Textauszug
* * * *
Velbert-Mitte. . Wie man sich selbst Tattoos stechen kann: Im Internet kursieren Videos vom „Stick-and-Poke-Trend“. Velberter Kinderärztin klärt über Risiken auf.
Birgit Jansen schüttelt den Kopf und runzelt skeptisch die Stirn. Sie schaut sich gerade ein Youtube-Video an, in dem erklärt wird, wie man sich ganz einfach zuhause ein Tattoo selbst stechen kann. „Das soll steril sein?“, fragt die Fachärztin für Kinderheilkunde und Jugendmedizin laut und schlägt die Hände über dem Kopf zusammen.
Auch der Berufsverband der Kinder- und Jugendärzte warnt vor dem Trend „Stick and Poke“: Mit Nähnadel und Farbe stechen sich Jugendliche Tattoos selbst unter die Haut. Das Zubehör dafür könne ganz einfach online bestellt werden. Aber: „Bis heute ist nicht geklärt, welche Schäden oder chronische Erkrankungen die Farben, die unter die Haut gebracht werden, im Körper anrichten“, heißt es in einer Erklärung des Berufsverbandes.
Ärztin entdeckt bei Patientin selbstgestochenes Tattoo
Die Velberter Kinder- und Jugendärztin Birgit Jansen habe selbst erst vor kurzem bei einer Patientin ein kleines Tattoo auf ihrer Hand entdeckt. „Sie hatte sich das tatsächlich selbst gestochen“, sagt die Medizinerin. In diesem Fall habe das Mädchen noch Glück gehabt und nur kleine Entzündungserscheinungen auf ihrer Haut gehabt. „Aber das kann auch ganz anders ausgehen“, meint Birgit Jansen.
In dem Video, das sie sich anschaut, wickelt ein Mann gerade einen Faden um eine Nähnadel herum und befestigt diese dann an einem Bleistift. „Haben Sie mal den Stift gesehen, den der Mann da verwendet?“, fragt die Ärztin verwundert. Das sei alles andere als hygienisch, findet sie. Und außerdem: „Nur weil er in dem Video Handschuhe anhat, heißt das noch lange nicht, dass alles steril ist.“
Gefahr von schwerwiegenden Entzündungen
Die Medizinerin verwendet in dem Zusammenhang einen Vergleich, der so gut wie Jedem bekannt sein müsste: „Beim Impfen haben die Menschen Angst, dass sich etwas entzündet und beim Tätowieren dann nicht?“ Die Gefahr für schwerwiegende Entzündungen sei bei Tätowierungen deutlich höher als bei der Spritze, die der Arzt beim Impfen verwendet.
* * * *
Daten zur Analyse

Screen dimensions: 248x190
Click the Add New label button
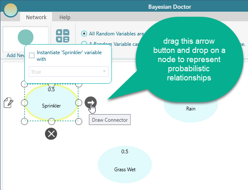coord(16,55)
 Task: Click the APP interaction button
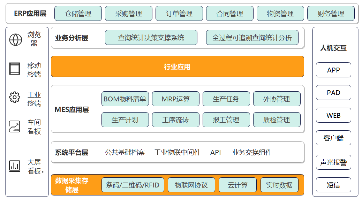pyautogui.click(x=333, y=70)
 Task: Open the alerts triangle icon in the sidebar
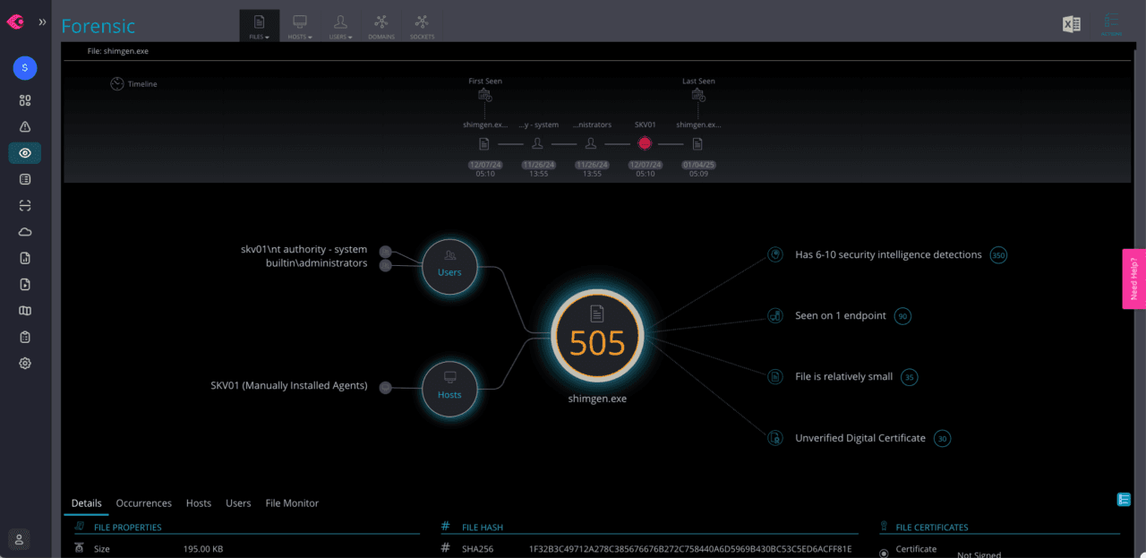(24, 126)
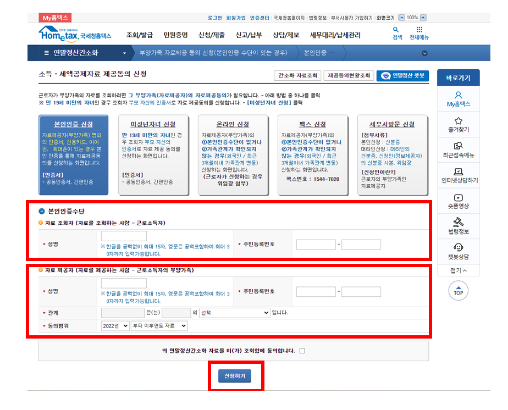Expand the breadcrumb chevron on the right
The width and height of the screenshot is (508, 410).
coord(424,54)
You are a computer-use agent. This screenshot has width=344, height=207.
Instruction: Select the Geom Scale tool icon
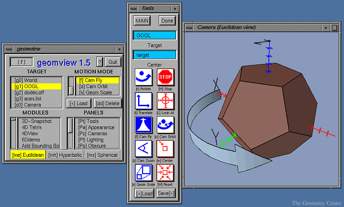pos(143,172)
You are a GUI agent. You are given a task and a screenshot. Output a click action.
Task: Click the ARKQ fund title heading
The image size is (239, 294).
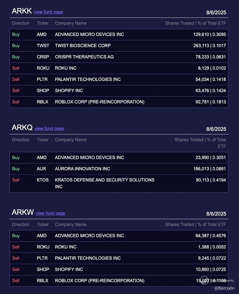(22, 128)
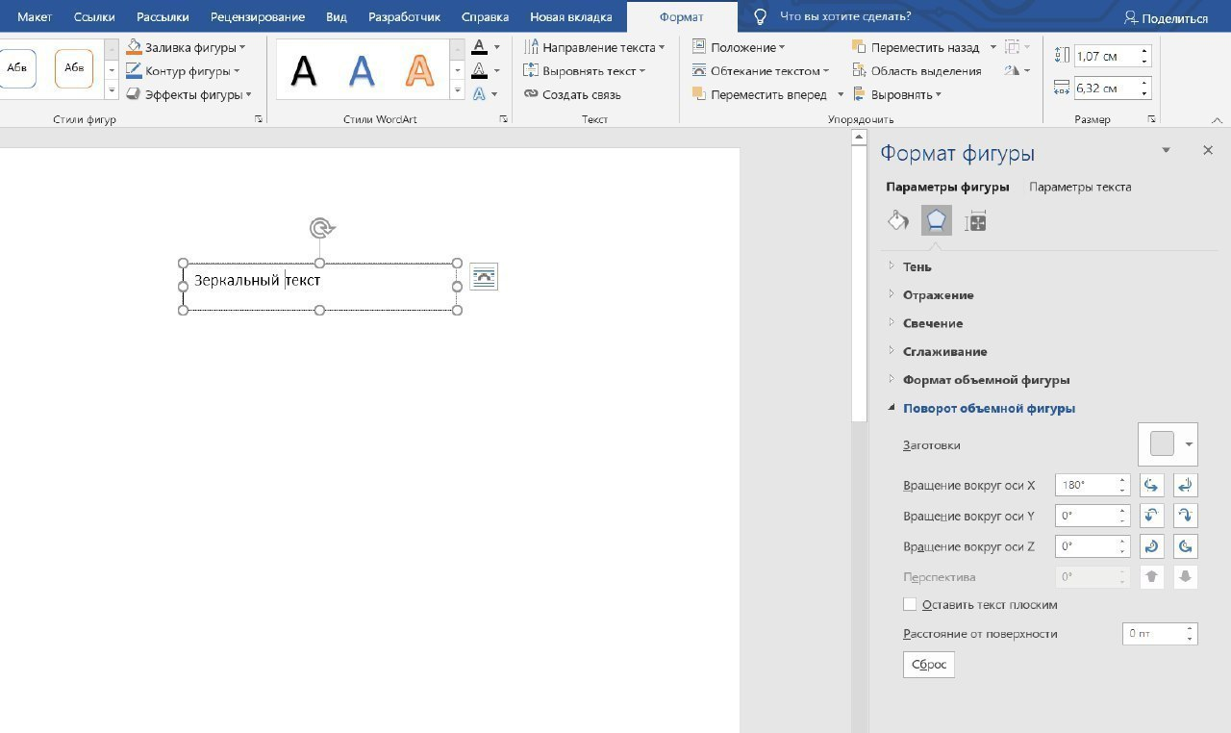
* * * *
Aufgabenstellung
a) Womit stechen sich Jugendliche laut dem Textauszug über selbst gestochene Tattoos beim Trend „Stick and Poke“ die Tattoos unter die Haut?
b) Führen Sie den Textauszug über selbst gestochene Tattoos ab seinem letzten Satz fort.

Schriftliche Antworten
a) Mit Nähnadel und Farbe.

b)
Eine Studie, die im Ärzteblatt erschienen ist, habe außerdem gezeigt, dass es seit 1984 insgesamt 76 Fälle bakteriell-infektiöser Komplikationen nach Tätowierungen gegeben habe. „Das sind aber nur die schwerwiegenden Fälle“, erklärt Dr. Jansen. Dazu gehörten unter anderem Herzklappenentzündungen oder septische Schocks, die sogar zum Tod führen könnten. Wenn Tätowierer alle Entzündungen angeben müssten, die in ihrem Arbeitsalltag entstehen, wäre die Zahl deutlich höher, meint die Medizinerin.
„Solche Videos verbreiten sich einfach so schnell“
In dem Video streckt eine strahlende junge Dame ihren Arm in die Kamera, darauf ein frisch gestochenes kleines Tattoo. „Ist doch klar, dass das junge Menschen zuhause nachmachen“, ärgert Birgit Jansen sich. Sie ist der Meinung, man müsse eigentlich auf der selben Plattform Youtube eine Gegendarstellung veröffentlichen, die zeigt wie gefährlich der Trend tatsächlich ist. „Man erreicht Jugendliche übers Internet halt am besten“, ist sie sich sicher.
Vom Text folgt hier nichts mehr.